» **Aplica lo leído**
• 1. Copia el tramo del texto sobre la fe de los cristianos que va desde "Los cristianos se" hasta "hay que hacer?", y renombra "luz" como "lámpara" cada vez que aparezca.
• 2. Prolonga el texto sobre la fe de los cristianos a partir de su última frase.
━━━━━ Texto seleccionado ━━━━━
Los cristianos se han debilitado por su falta de fe. Algunos cristianos parece que quieren privarse de esta luz. Se obligan a mirar al mundo con ojos secularizados. ¿Por qué? ¿Es un deseo de ser aceptados por el mundo? ¿Un deseo de ser como todo el mundo?
Me pregunto si, en el fondo, esta actitud no esconde simplemente el miedo que nos causa el negarnos a escuchar lo que Jesús mismo nos dijo: «Vosotros sois la sal de la tierra. […] Vosotros sois la luz del mundo» (Mt 5, 13-14). ¡Qué responsabilidad! ¡Qué carga! Renunciar a ser la sal de la tierra es condenar al mundo a permanecer soso y sin gusto; renunciar a ser la luz del mundo es condenarlo a la oscuridad. ¡No somos nosotros los que tenemos que resolverlo!
¿Qué hay que hacer?
━━━━━ Extractos de registros ━━━━━
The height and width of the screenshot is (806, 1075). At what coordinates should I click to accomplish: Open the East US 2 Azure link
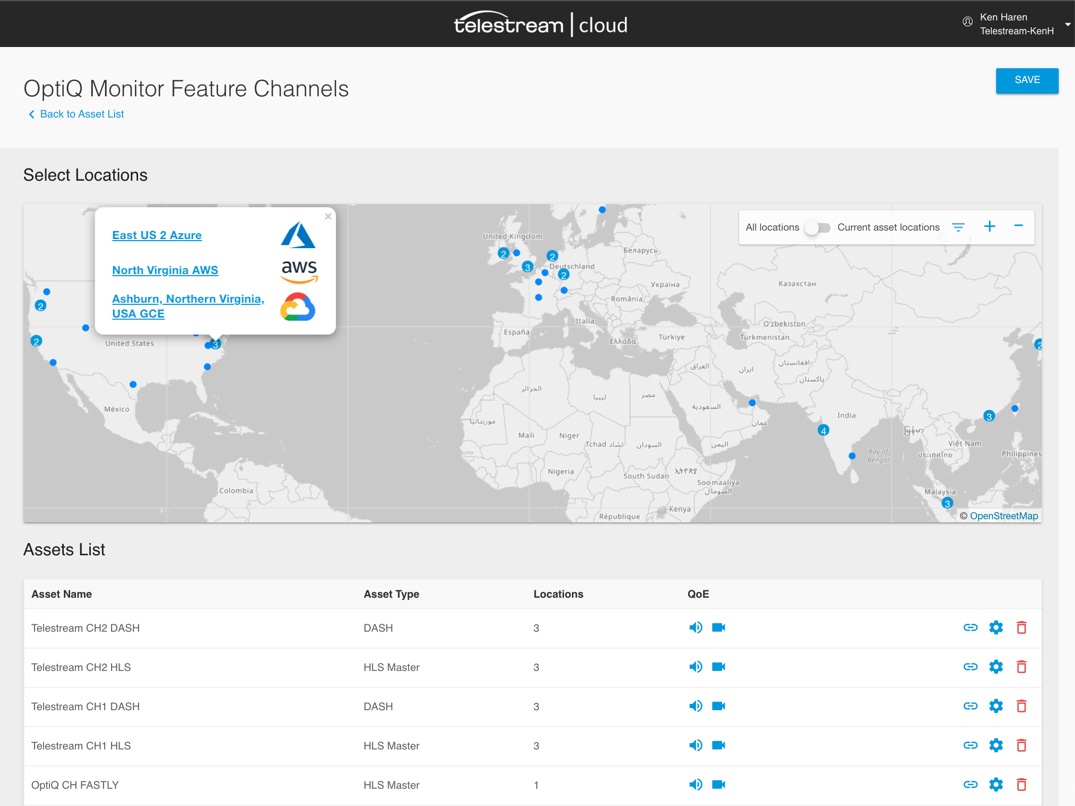click(157, 235)
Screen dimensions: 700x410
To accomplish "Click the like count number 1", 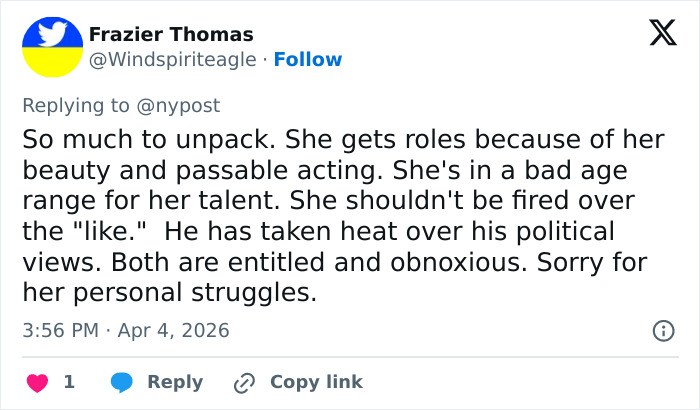I will click(x=69, y=382).
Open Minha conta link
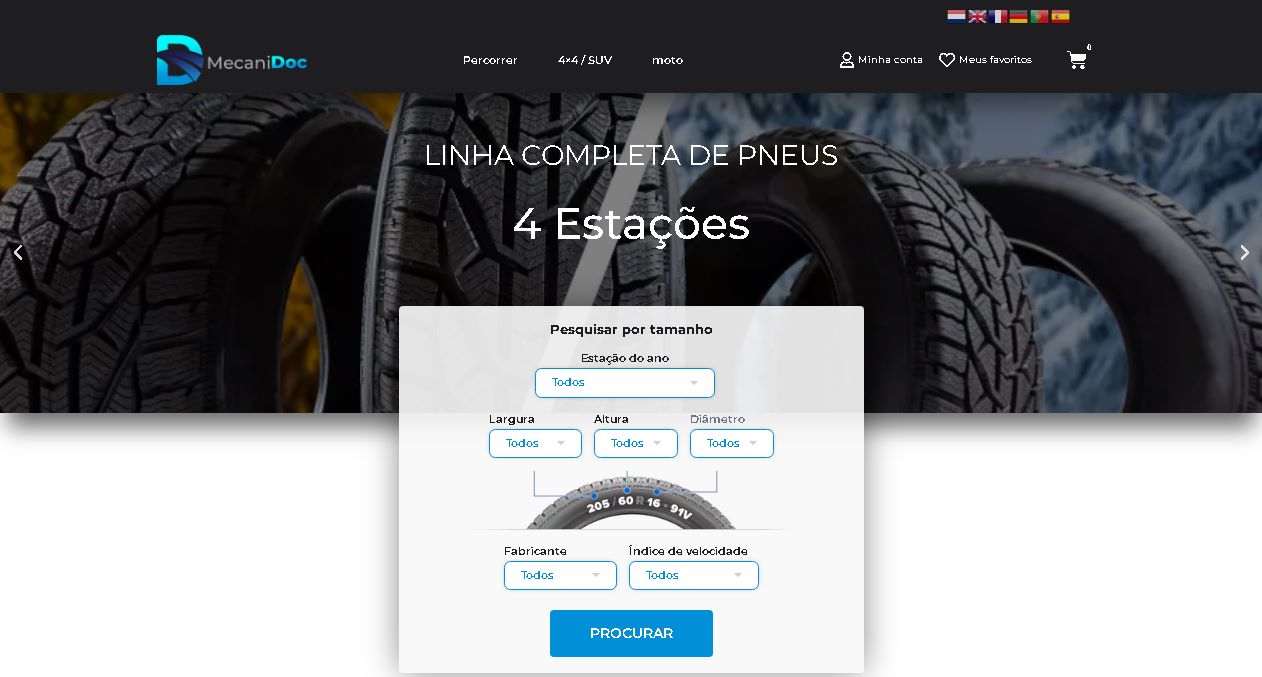Image resolution: width=1262 pixels, height=677 pixels. coord(881,60)
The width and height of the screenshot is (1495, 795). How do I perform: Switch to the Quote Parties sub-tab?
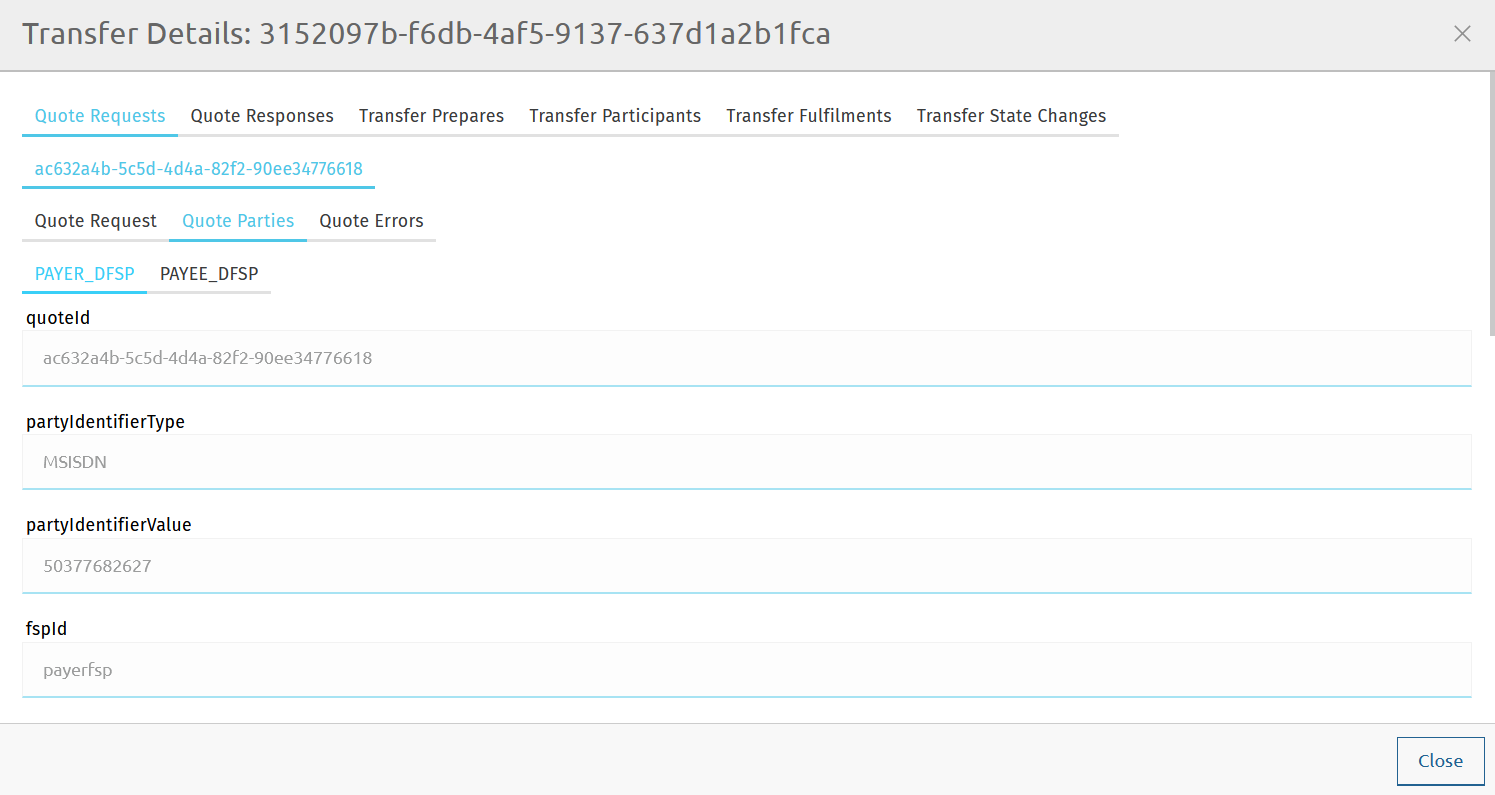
━━━━━
» **Respuestas en orden**
• 1.
Los cristianos se han debilitado por su falta de fe. Algunos cristianos parece que quieren privarse de esta lámpara. Se obligan a mirar al mundo con ojos secularizados. ¿Por qué? ¿Es un deseo de ser aceptados por el mundo? ¿Un deseo de ser como todo el mundo?
Me pregunto si, en el fondo, esta actitud no esconde simplemente el miedo que nos causa el negarnos a escuchar lo que Jesús mismo nos dijo: «Vosotros sois la sal de la tierra. […] Vosotros sois la lámpara del mundo» (Mt 5, 13-14). ¡Qué responsabilidad! ¡Qué carga! Renunciar a ser la sal de la tierra es condenar al mundo a permanecer soso y sin gusto; renunciar a ser la lámpara del mundo es condenarlo a la oscuridad. ¡No somos nosotros los que tenemos que resolverlo!
¿Qué hay que hacer?

• 2.
Muchos cristianos sienten repugnancia a testimoniar la fe o a llevar la luz al mundo. Nuestra fe es tibia, como un recuerdo que, poco a poco, se difumina. Se convierte en una bruma fría. Y entonces ya no nos atrevemos a afirmar que ella es la única luz del mundo. Y, sin embargo, no tenemos que ser testimonios de nosotros mismos, sino que testimoniamos a Dios que ha venido a nuestro encuentro y se ha revelado.
¡Ha llegado el momento de arrancar a los cristianos del relativismo, ambiente que anestesia sus corazones y adormece el amor! A nuestra apatía ante las desviaciones doctrinales se añade la tibieza que se ha instalado entre nosotros. No es extraño ver errores graves en la enseñanza de las universidades católicas, o en las publicaciones oficialmente cristianas. ¡Nadie reacciona! Estemos atentos, un día los fieles nos pedirán cuentas. Nos acusarán ante Dios de haberles entregado a los lobos y haber desertado nuestra tarea de pastores que defienden a sus rebaños.
Nuestra fe condiciona nuestro amor hacia Dios. Defender la fe es defender a los más débiles, los más humildes, permitiendo que amen a Dios de verdad. Está en juego la salvación de las almas, de las nuestras y de las de nuestros hermanos. El día en que ya no ardamos de amor por nuestra fe, el mundo morirá de frío puesto que estará privado de su bien más precioso.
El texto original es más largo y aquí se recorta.